I ask Director and co-founder Kelly Terbasket what is the Importance of this type of programming? 

Kelly shares, “Another big part of our focus is on igniting our imagination. And this is something that’s really unique in our indigenous methodologies from other programs out there is that we’re combining land-based methodologies from rediscovery and from outward bound. And, and from our cultural teachings, we’re fusing or mixing that with our creative empowerment methodologies, which ignites the imagination, strengthens our innovation as well as it helps us build courage by stepping outside of our comfort zone. Doing things in a new way, it’s disrupting our patterns, the status quo- the way that we’ve become accustomed to interacting with each other and interacting with the land. And so the first step is just that that disruption needs to be in a way that’s inviting and not overwhelming. 

I would say the most common feedback we get consistently from participants who go through our touch the earth program is how relaxed and calm they feel, and how connected they feel to others. It’s amazing how quickly we can strengthen, build trust in ourselves when we use these methodologies. And so people come there thinking like, okay, I’m going to learn. I’m going to get a curriculum and I’m going to learn how to run a lab based program. And they leave with much more than that. They leave with realizing that it’s not only about what you do, it’s about how you do it. So, therefore it’s about who you are- as you are facilitating the workshop or  your land based program or your youth empowerment program. It’s not only about what you do. And so that is a big emphasis of our methodologies and the focus of our workshops is about helping participants to reconnect to themselves. 
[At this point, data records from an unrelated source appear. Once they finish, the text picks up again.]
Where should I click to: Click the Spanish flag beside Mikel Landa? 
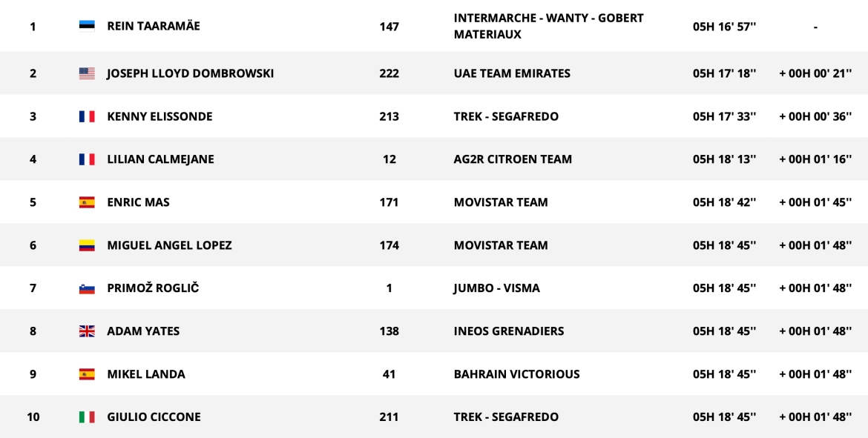tap(87, 374)
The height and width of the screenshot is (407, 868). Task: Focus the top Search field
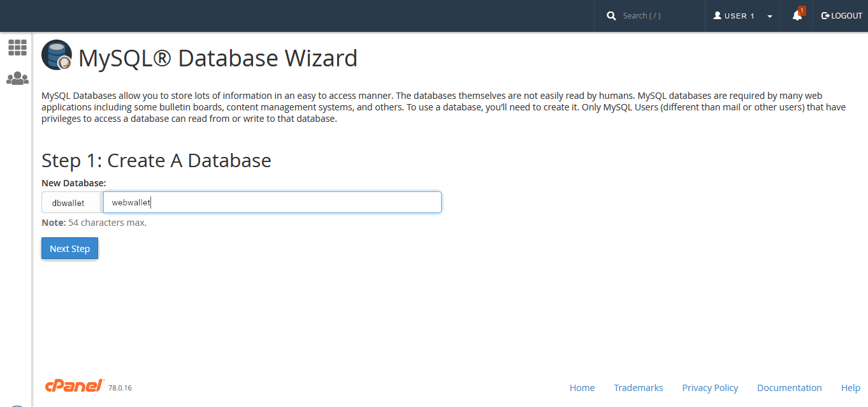656,16
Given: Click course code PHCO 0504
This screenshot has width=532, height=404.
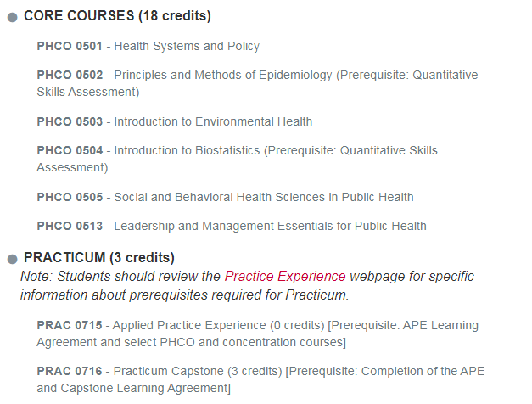Looking at the screenshot, I should point(70,150).
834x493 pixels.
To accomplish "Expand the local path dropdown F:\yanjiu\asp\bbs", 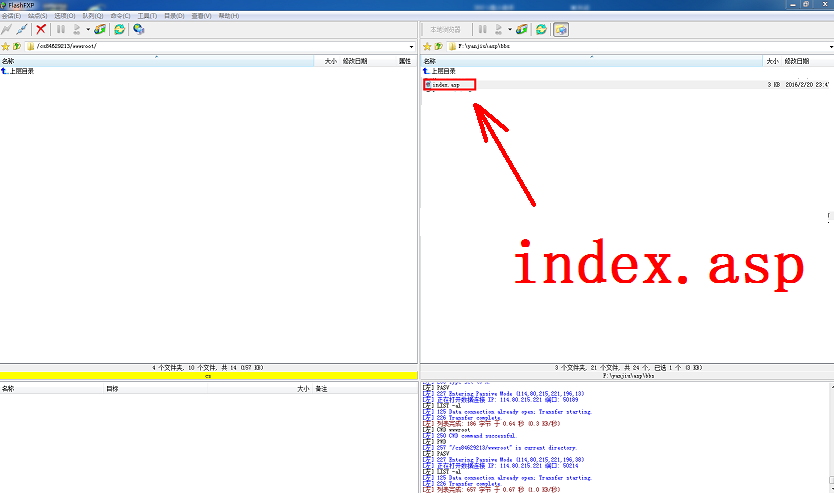I will (x=828, y=47).
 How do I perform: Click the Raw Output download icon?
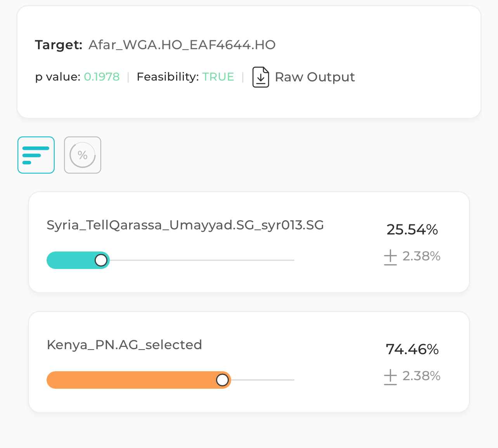261,77
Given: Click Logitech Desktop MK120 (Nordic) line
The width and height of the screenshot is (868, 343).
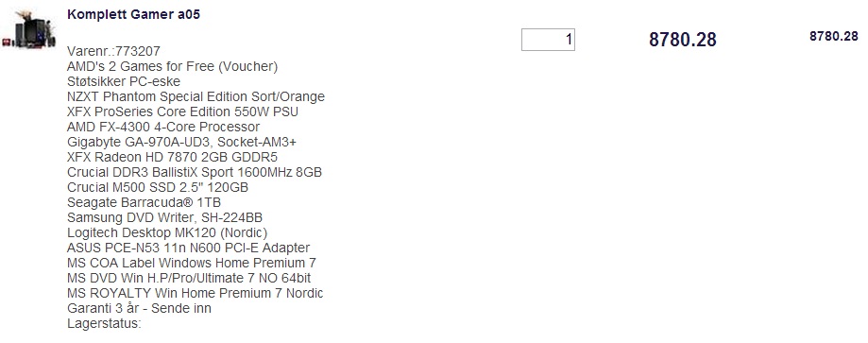Looking at the screenshot, I should (167, 232).
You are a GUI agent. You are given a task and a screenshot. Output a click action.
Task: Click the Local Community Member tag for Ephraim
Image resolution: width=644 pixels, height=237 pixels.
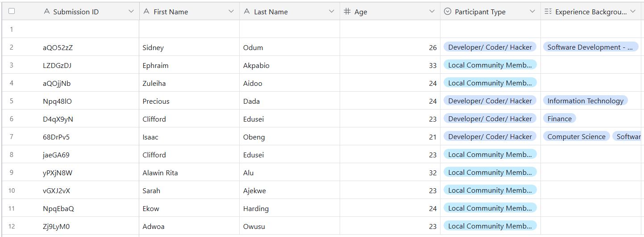(x=490, y=65)
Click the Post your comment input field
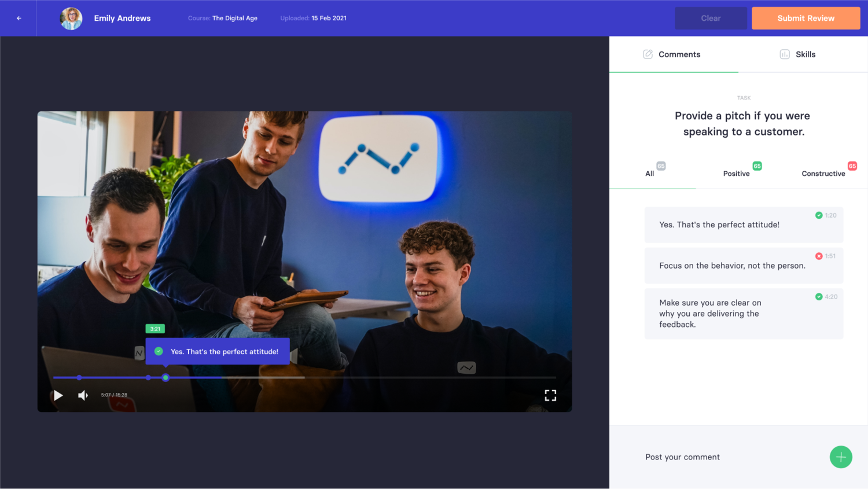This screenshot has width=868, height=489. click(x=683, y=457)
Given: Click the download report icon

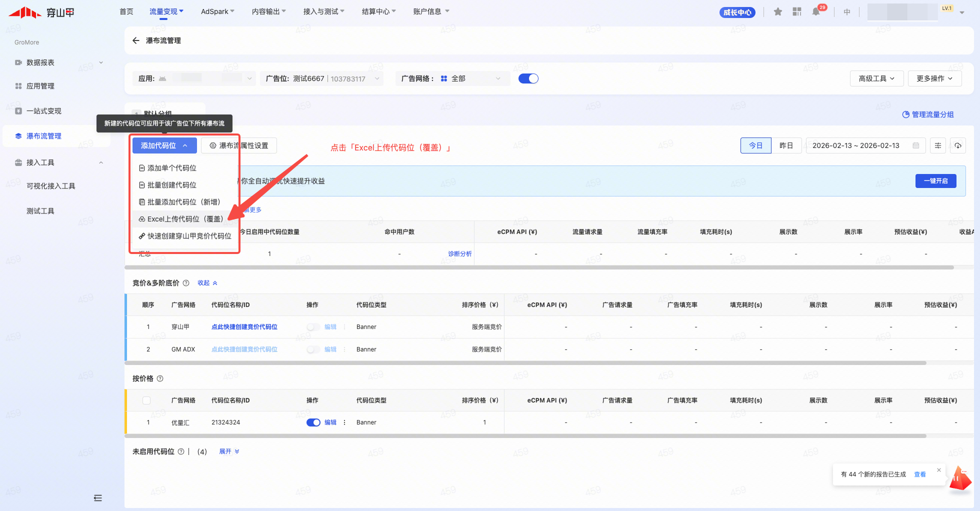Looking at the screenshot, I should coord(958,146).
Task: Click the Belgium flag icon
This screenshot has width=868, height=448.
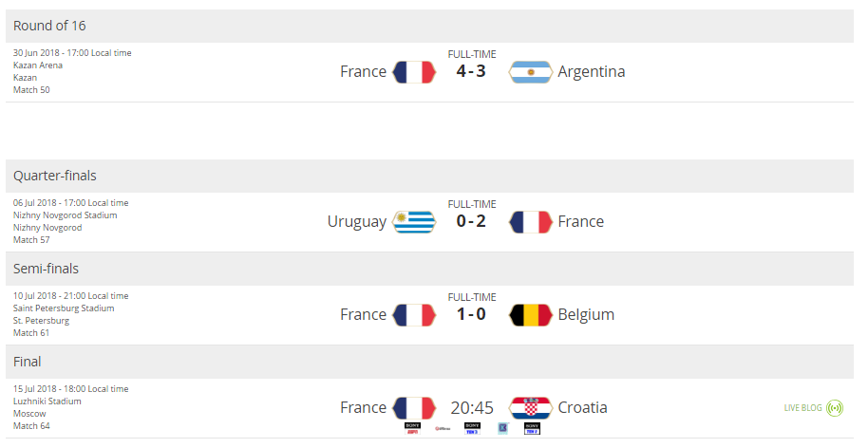Action: pyautogui.click(x=530, y=315)
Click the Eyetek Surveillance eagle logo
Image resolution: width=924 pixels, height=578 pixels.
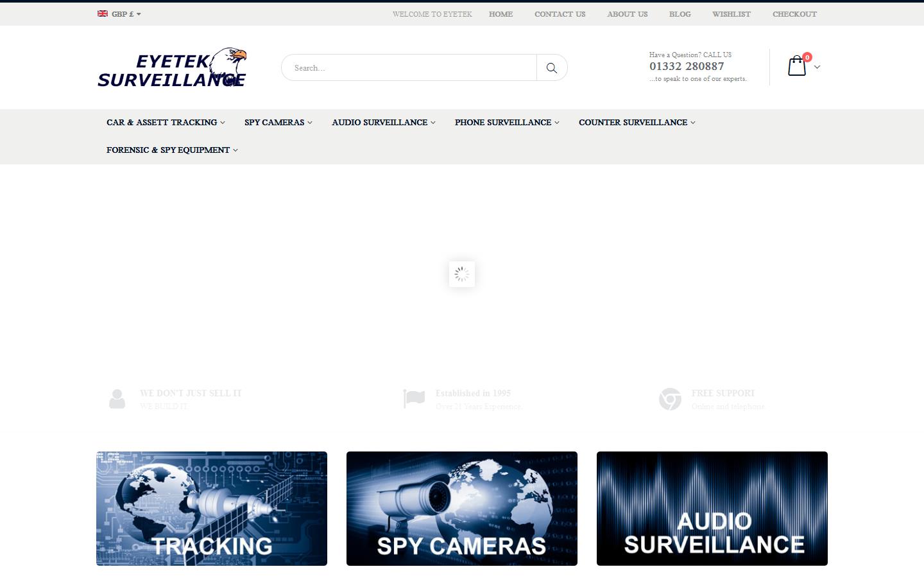tap(171, 67)
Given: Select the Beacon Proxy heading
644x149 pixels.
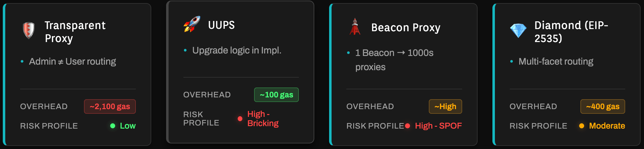Looking at the screenshot, I should tap(406, 28).
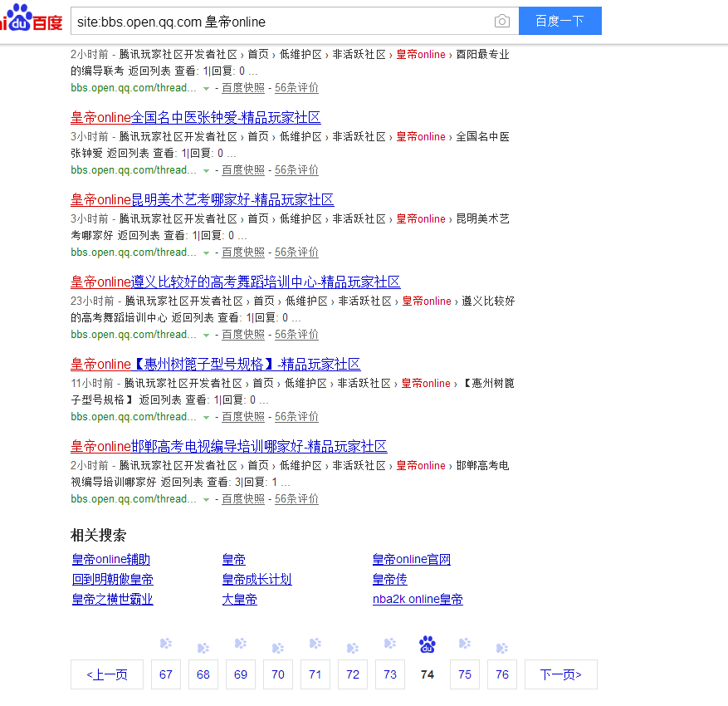Click the paw icon above page 72
The width and height of the screenshot is (728, 706).
353,648
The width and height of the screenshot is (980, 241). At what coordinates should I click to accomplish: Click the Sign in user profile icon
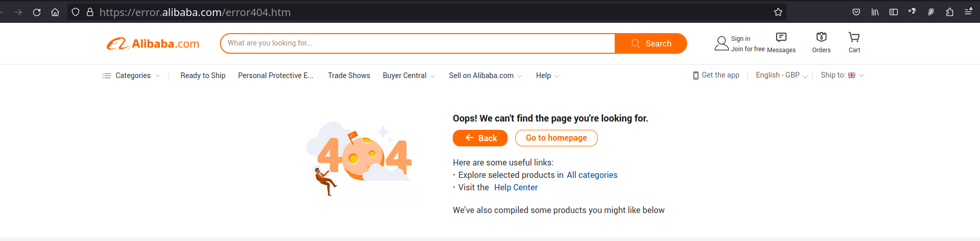click(x=721, y=43)
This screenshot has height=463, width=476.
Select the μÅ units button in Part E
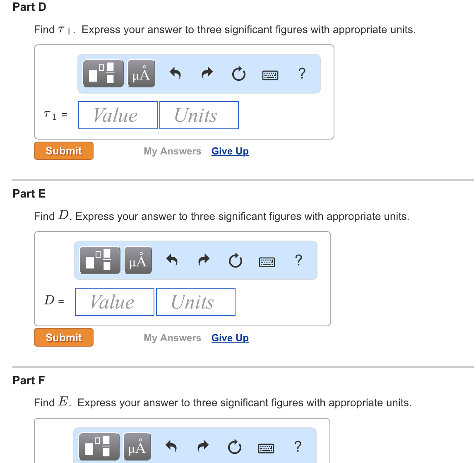pos(138,260)

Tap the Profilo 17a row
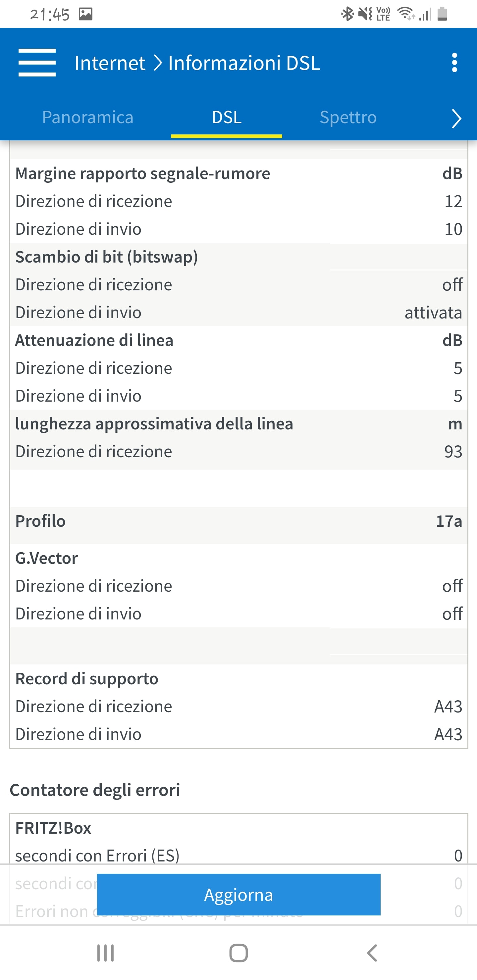click(239, 521)
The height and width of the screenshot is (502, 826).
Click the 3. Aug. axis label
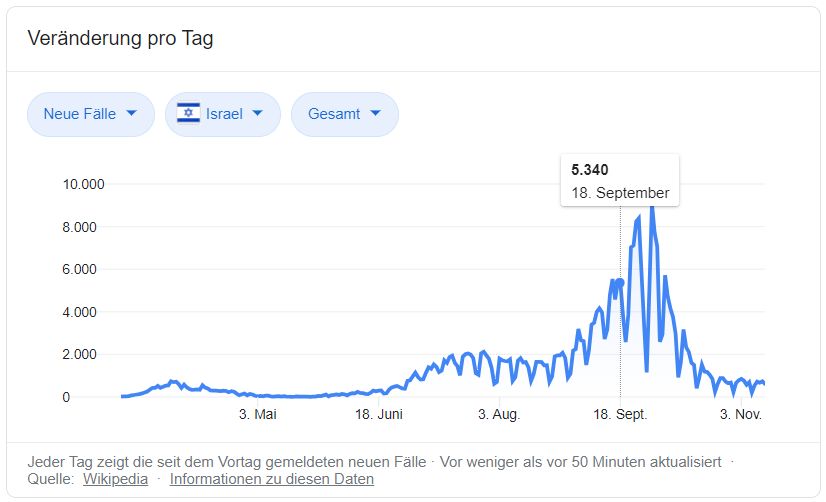500,414
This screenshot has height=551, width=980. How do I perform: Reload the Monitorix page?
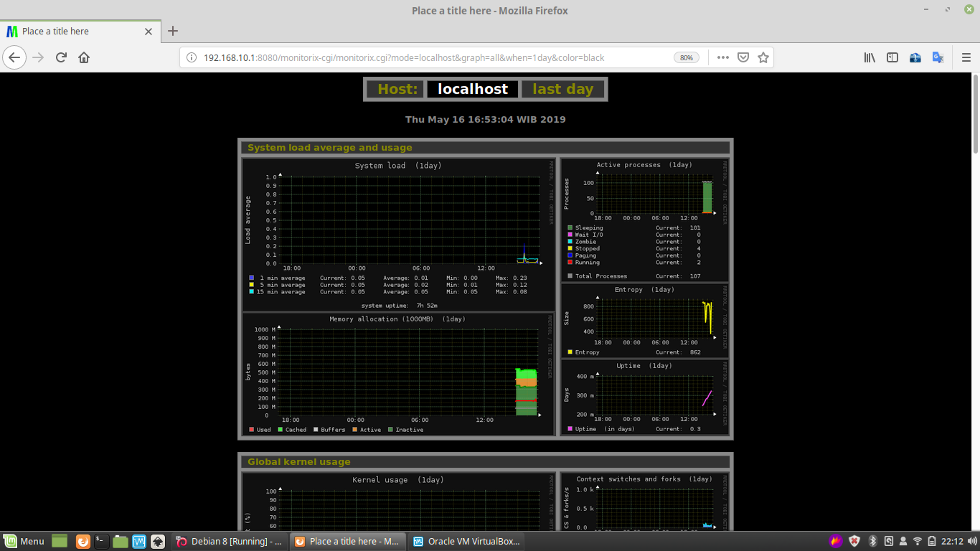60,57
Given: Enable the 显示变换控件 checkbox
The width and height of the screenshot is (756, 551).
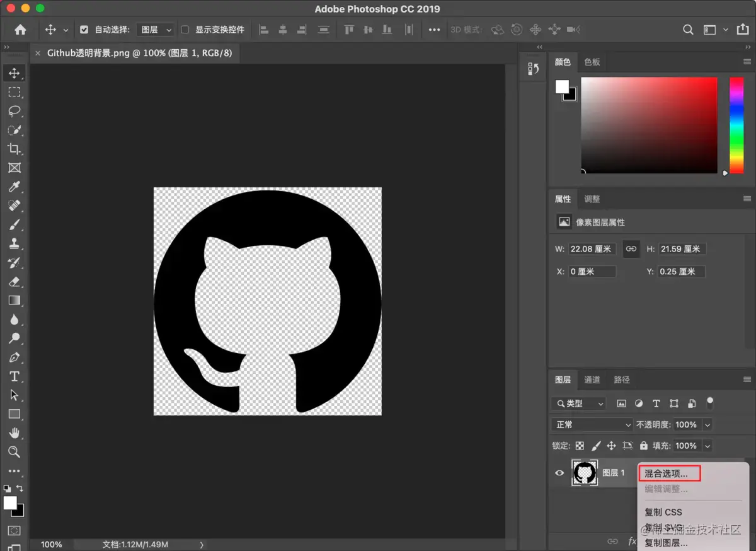Looking at the screenshot, I should click(x=185, y=30).
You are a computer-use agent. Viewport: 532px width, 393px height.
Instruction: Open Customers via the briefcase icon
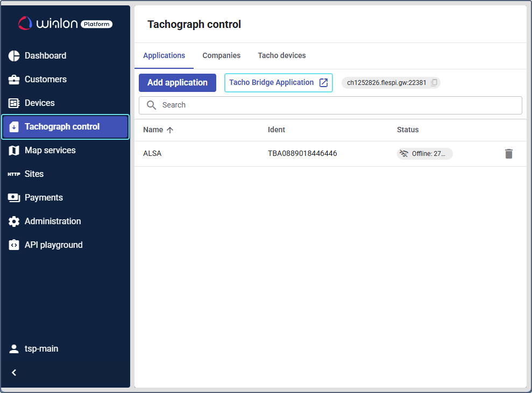click(14, 80)
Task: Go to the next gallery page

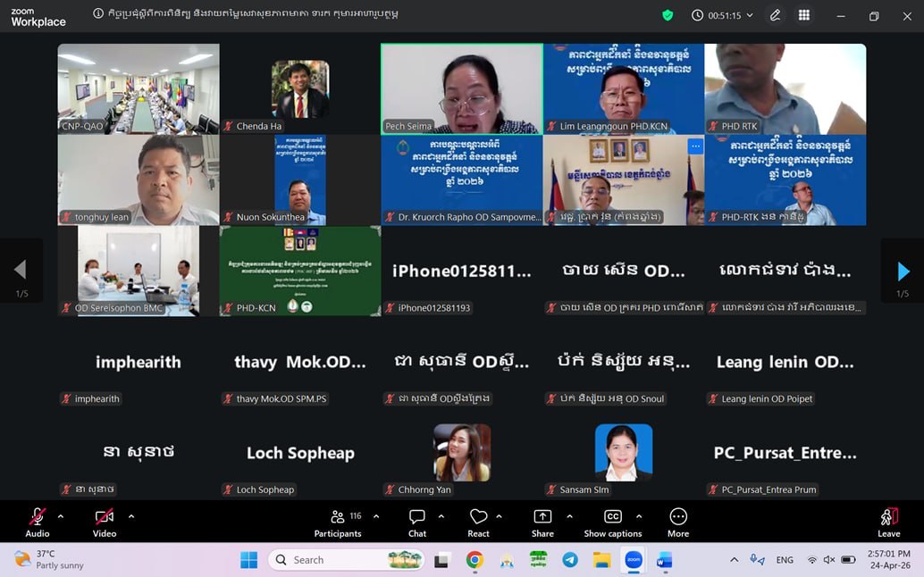Action: pyautogui.click(x=903, y=271)
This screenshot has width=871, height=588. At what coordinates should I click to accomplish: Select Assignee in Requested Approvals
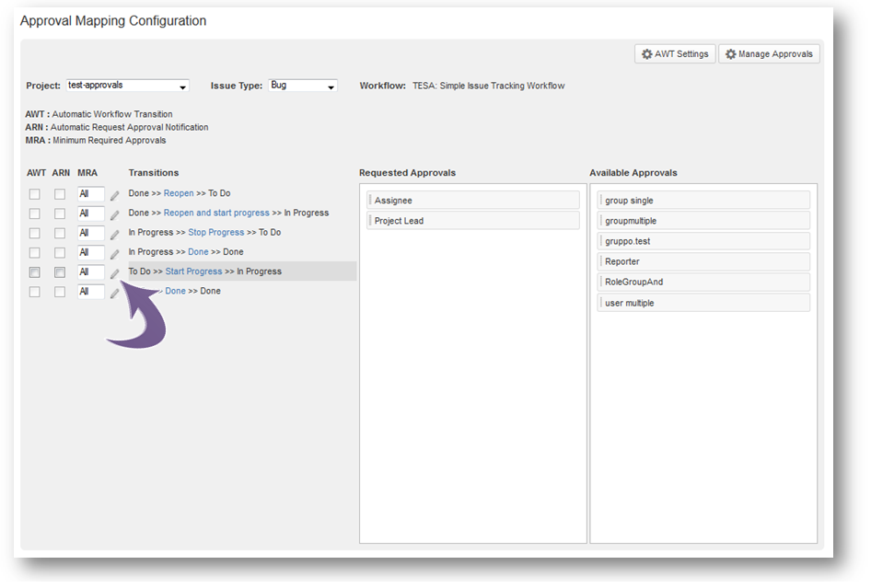click(473, 201)
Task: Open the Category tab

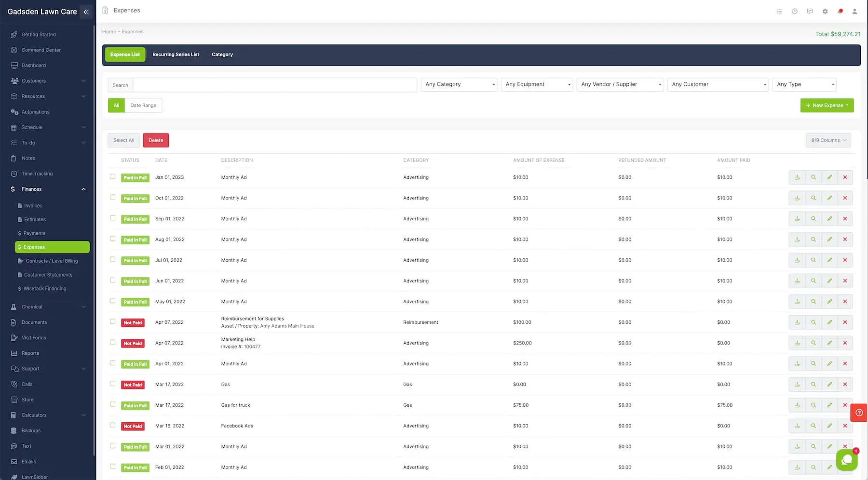Action: 222,54
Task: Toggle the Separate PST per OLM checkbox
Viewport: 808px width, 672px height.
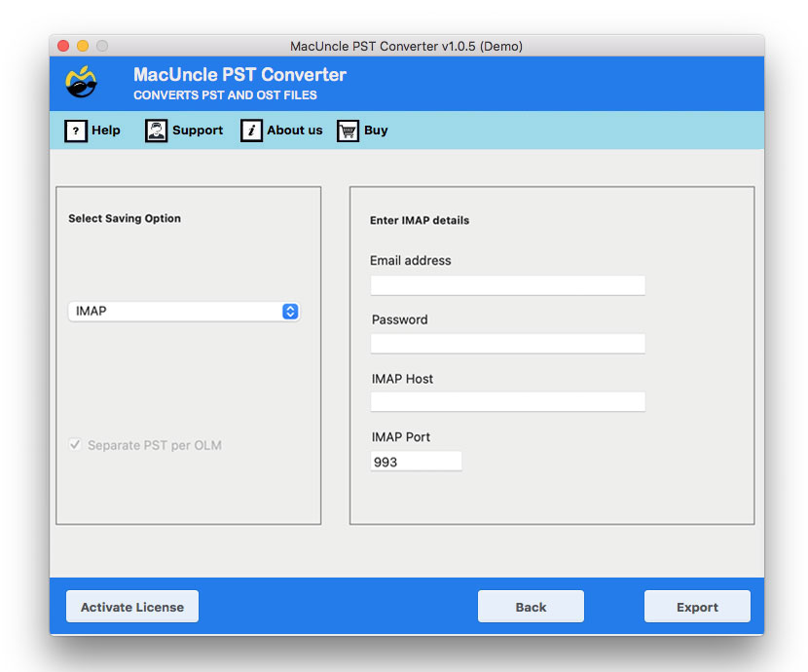Action: point(75,445)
And in this past fast paced world, many of our frontline workers are stressed out and overwhelmed. And so it is definitely one of the biggest, feedback that we get is around like how they didn’t realize how stressed they were until they weren’t stressed. And so when we talk about co-regulation and about  fostering like attachment with healthy attachments with each other, as we share one skin, as we say in our culture and tradition, snqsilxw we share one skin. So it’s not only about giving you this and children,  self regulation skills. It’s about giving them co-regulation skills on how do we allow ourselves to be co regulated with the land and with each other. So that is when we do our closing circle and we share our feedback. That is definitely a common theme around the whole circle is that they feel rejuvenated, joyful, and peaceful, happy. And those are things that we don’t necessarily put on our poster because those don’t sell. It’s hard to get PD [professional development] funds for that, but it is definitely that self care and that self nurturing is a big part of the outcomes of our Touch the Earth workshop. Limləmt. [thank you]

We are in unprecedented times. The polarities of what we are seeing on an environmental, social, and geopolitical level are overwhelming. Connecting to the Earth, ourselves, and each other is paramount to making the shifts for change. We work on communication and self-awareness, deepening our intuitive senses, and connecting to the collective wisdom that comes from the right relationship with the Earth.